Markets have been fretting about the 10-year Treasury yield potentially hitting and breaking 3 percent, but according to one economist this is nonsensical.

Many market players believe that a 3 percent level on the 10-year U.S. paper is a massive problem for equities, but above all, for the global economy. Firstly, because it means higher interest rates — so when companies try to borrow money, that money will become more expensive and as a result they will have less room to give returns to investors.

Secondly, the 10-year note is used as a benchmark for many financial instruments, including mortgages — so people with credit from banks will have to pay more interest and thus have less money to spend elsewhere.

And lastly, if rates start hiking significantly, they will be breaking away from the trend registered in the past few years — the 10-year paper hasn't hit 3 percent since 2014.

But according to Paul Donovan, global economist at UBS Wealth Management, the 3 percent threshold is just a number.

"Bond dealers are simple people; they like simple round numbers and they're going for 3 percent because it's there," Donovan told CNBC's Squawk Box Europe Tuesday.

"Economically, does it matter? No it doesn't. Is there any difference between 3 percent and 2.98 (percent)? No, there is not. Is there any difference between 3 and 2.7? No, not really. Economically, this is just noise in the background," he said.

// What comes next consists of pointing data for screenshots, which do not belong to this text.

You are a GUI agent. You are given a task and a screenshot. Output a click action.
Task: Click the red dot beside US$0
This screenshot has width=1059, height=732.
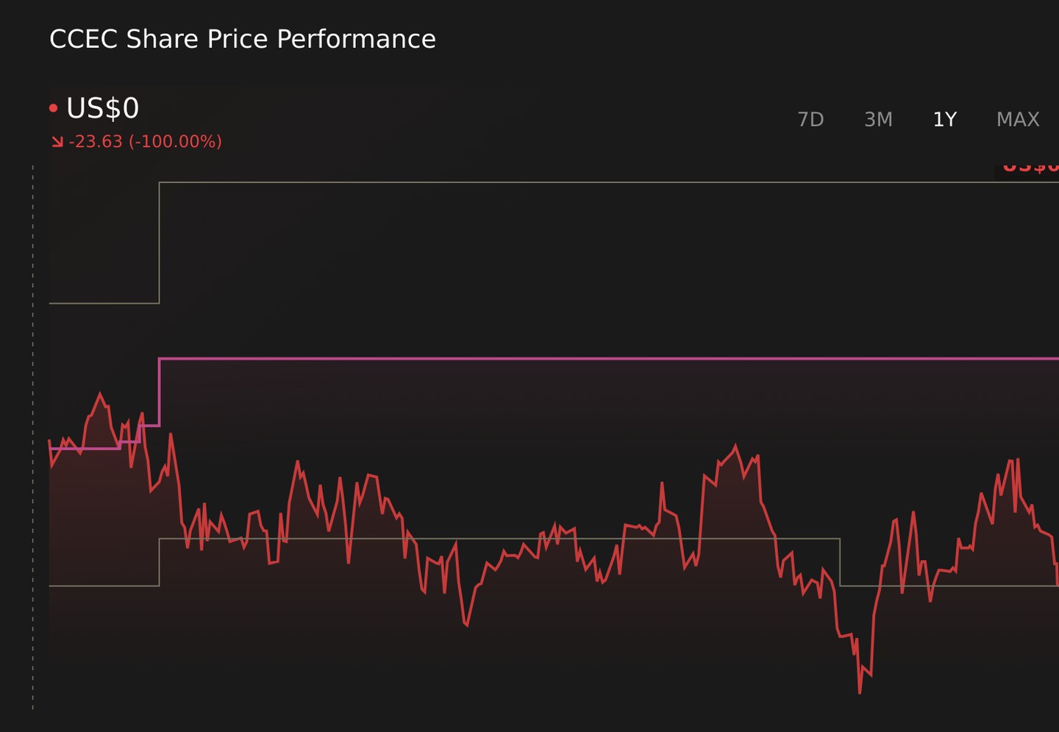(53, 108)
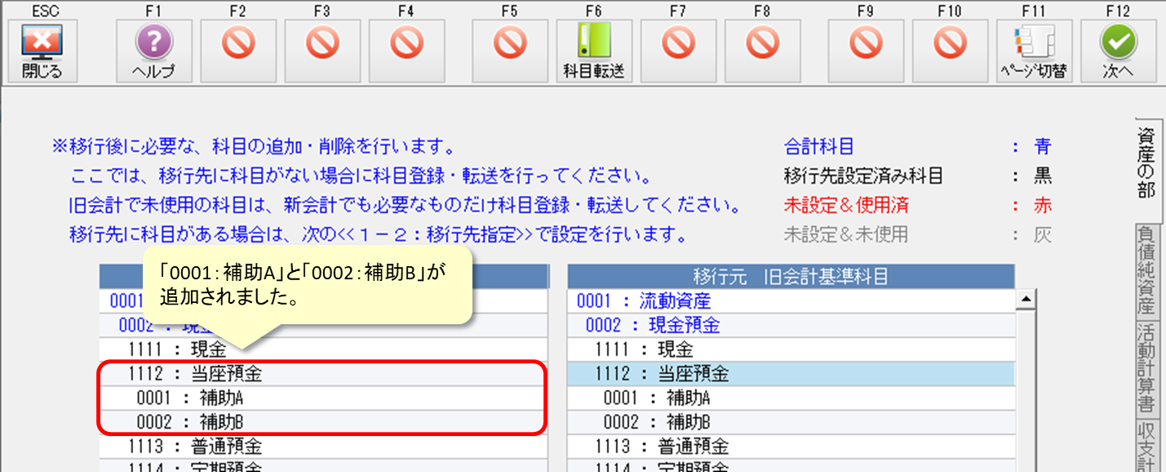Switch to the 資産の部 vertical tab
This screenshot has width=1166, height=472.
(1146, 163)
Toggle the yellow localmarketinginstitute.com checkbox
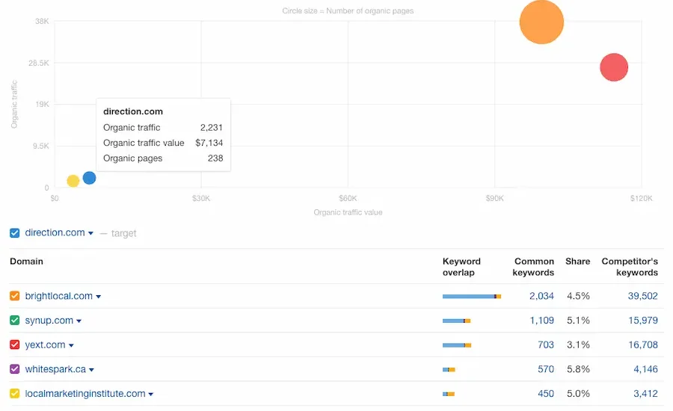Image resolution: width=673 pixels, height=411 pixels. [15, 394]
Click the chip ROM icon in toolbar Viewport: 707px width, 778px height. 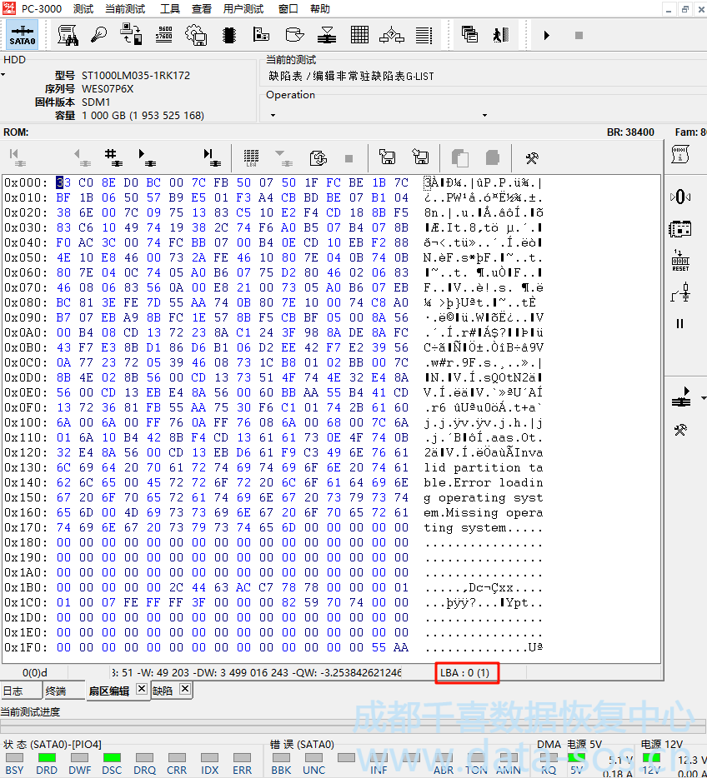click(228, 35)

On Monday, some money managers told CNBC that 3 percent is a "psychological" number that guides markets.

"Three percent is a psychological level… Rates were never able to break that trend-line durably… since the early '80s," Francesco Filia, chief executive of Fasanara Capital, told CNBC via email. "To break it neatly and clearly would reignite fears that (the) rates rise is durable."

A sustained period of rate increases, for the reasons mentioned above, is nonetheless seen by many others as a problem for markets and a potential precursor of the next crisis.